DIRECTIONS -> Copy each of the following rows back word for word, leaving every line unchanged.

================================

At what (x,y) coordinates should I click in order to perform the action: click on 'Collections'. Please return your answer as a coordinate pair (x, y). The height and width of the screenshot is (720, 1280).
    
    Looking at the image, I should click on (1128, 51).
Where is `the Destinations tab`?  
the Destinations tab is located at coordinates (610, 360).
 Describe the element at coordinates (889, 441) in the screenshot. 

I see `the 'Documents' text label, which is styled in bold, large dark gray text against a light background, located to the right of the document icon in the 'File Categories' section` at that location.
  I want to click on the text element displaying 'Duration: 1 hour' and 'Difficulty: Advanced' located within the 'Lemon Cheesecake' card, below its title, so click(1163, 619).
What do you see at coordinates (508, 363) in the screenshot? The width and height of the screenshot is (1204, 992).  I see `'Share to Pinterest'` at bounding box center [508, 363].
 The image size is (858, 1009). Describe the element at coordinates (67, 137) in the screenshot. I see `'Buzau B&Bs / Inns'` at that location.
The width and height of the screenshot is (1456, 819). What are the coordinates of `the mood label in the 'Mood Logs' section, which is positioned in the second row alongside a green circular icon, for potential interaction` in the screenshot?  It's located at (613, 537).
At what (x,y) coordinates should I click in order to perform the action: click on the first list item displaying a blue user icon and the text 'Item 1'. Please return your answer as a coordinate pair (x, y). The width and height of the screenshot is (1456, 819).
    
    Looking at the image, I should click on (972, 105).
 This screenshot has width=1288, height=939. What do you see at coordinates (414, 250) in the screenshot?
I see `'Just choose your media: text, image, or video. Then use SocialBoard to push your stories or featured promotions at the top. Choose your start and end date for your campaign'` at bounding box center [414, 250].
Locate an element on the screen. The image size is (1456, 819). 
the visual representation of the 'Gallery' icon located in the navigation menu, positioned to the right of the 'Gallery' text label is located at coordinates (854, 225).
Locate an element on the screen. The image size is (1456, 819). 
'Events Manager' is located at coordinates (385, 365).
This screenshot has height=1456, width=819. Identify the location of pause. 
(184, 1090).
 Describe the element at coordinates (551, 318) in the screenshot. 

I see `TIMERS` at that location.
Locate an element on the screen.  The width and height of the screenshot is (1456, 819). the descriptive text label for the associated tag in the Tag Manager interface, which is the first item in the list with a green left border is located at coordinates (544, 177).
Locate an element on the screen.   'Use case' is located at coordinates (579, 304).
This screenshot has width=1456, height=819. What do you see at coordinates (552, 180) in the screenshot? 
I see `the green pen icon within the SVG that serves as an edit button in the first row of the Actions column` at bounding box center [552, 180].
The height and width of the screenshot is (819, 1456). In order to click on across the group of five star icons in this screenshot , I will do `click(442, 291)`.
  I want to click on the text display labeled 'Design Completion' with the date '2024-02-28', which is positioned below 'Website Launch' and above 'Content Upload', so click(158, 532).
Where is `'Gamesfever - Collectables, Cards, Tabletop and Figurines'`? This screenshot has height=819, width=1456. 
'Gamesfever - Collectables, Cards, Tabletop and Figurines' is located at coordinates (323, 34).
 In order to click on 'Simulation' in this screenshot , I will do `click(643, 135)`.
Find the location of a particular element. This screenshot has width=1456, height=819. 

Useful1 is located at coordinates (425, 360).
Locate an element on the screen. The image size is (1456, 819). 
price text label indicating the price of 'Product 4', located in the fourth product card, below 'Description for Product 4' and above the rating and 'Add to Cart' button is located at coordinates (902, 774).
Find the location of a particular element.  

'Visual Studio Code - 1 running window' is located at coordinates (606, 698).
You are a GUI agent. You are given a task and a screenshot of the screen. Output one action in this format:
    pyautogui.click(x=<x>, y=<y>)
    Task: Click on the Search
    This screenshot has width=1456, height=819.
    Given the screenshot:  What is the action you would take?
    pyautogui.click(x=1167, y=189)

================================

WRITTEN ANSWER ->
At what (x,y) coordinates should I click in order to perform the action: click on 'Collections'. Please return your answer as a coordinate pair (x, y). The height and width of the screenshot is (720, 1280).
    
    Looking at the image, I should click on (1128, 51).
Where is `the Destinations tab`?  
the Destinations tab is located at coordinates (610, 360).
 Describe the element at coordinates (889, 441) in the screenshot. 

I see `the 'Documents' text label, which is styled in bold, large dark gray text against a light background, located to the right of the document icon in the 'File Categories' section` at that location.
  I want to click on the text element displaying 'Duration: 1 hour' and 'Difficulty: Advanced' located within the 'Lemon Cheesecake' card, below its title, so click(1163, 619).
What do you see at coordinates (508, 363) in the screenshot? The width and height of the screenshot is (1204, 992).  I see `'Share to Pinterest'` at bounding box center [508, 363].
 The image size is (858, 1009). Describe the element at coordinates (67, 137) in the screenshot. I see `'Buzau B&Bs / Inns'` at that location.
The width and height of the screenshot is (1456, 819). What are the coordinates of `the mood label in the 'Mood Logs' section, which is positioned in the second row alongside a green circular icon, for potential interaction` in the screenshot?  It's located at (613, 537).
At what (x,y) coordinates should I click in order to perform the action: click on the first list item displaying a blue user icon and the text 'Item 1'. Please return your answer as a coordinate pair (x, y). The width and height of the screenshot is (1456, 819).
    
    Looking at the image, I should click on (972, 105).
 This screenshot has width=1288, height=939. What do you see at coordinates (414, 250) in the screenshot?
I see `'Just choose your media: text, image, or video. Then use SocialBoard to push your stories or featured promotions at the top. Choose your start and end date for your campaign'` at bounding box center [414, 250].
Locate an element on the screen. The image size is (1456, 819). 
the visual representation of the 'Gallery' icon located in the navigation menu, positioned to the right of the 'Gallery' text label is located at coordinates (854, 225).
Locate an element on the screen. The image size is (1456, 819). 
'Events Manager' is located at coordinates (385, 365).
This screenshot has height=1456, width=819. Identify the location of pause. 
(184, 1090).
 Describe the element at coordinates (551, 318) in the screenshot. 

I see `TIMERS` at that location.
Locate an element on the screen.  The width and height of the screenshot is (1456, 819). the descriptive text label for the associated tag in the Tag Manager interface, which is the first item in the list with a green left border is located at coordinates (544, 177).
Locate an element on the screen.   'Use case' is located at coordinates (579, 304).
This screenshot has width=1456, height=819. What do you see at coordinates (552, 180) in the screenshot? 
I see `the green pen icon within the SVG that serves as an edit button in the first row of the Actions column` at bounding box center [552, 180].
The height and width of the screenshot is (819, 1456). In order to click on across the group of five star icons in this screenshot , I will do `click(442, 291)`.
  I want to click on the text display labeled 'Design Completion' with the date '2024-02-28', which is positioned below 'Website Launch' and above 'Content Upload', so click(158, 532).
Where is `'Gamesfever - Collectables, Cards, Tabletop and Figurines'`? This screenshot has height=819, width=1456. 
'Gamesfever - Collectables, Cards, Tabletop and Figurines' is located at coordinates (323, 34).
 In order to click on 'Simulation' in this screenshot , I will do `click(643, 135)`.
Find the location of a particular element. This screenshot has width=1456, height=819. 

Useful1 is located at coordinates (425, 360).
Locate an element on the screen. The image size is (1456, 819). 
price text label indicating the price of 'Product 4', located in the fourth product card, below 'Description for Product 4' and above the rating and 'Add to Cart' button is located at coordinates (902, 774).
Find the location of a particular element.  

'Visual Studio Code - 1 running window' is located at coordinates (606, 698).
You are a GUI agent. You are given a task and a screenshot of the screen. Output one action in this format:
    pyautogui.click(x=<x>, y=<y>)
    Task: Click on the Search
    This screenshot has width=1456, height=819.
    Given the screenshot:  What is the action you would take?
    pyautogui.click(x=1167, y=189)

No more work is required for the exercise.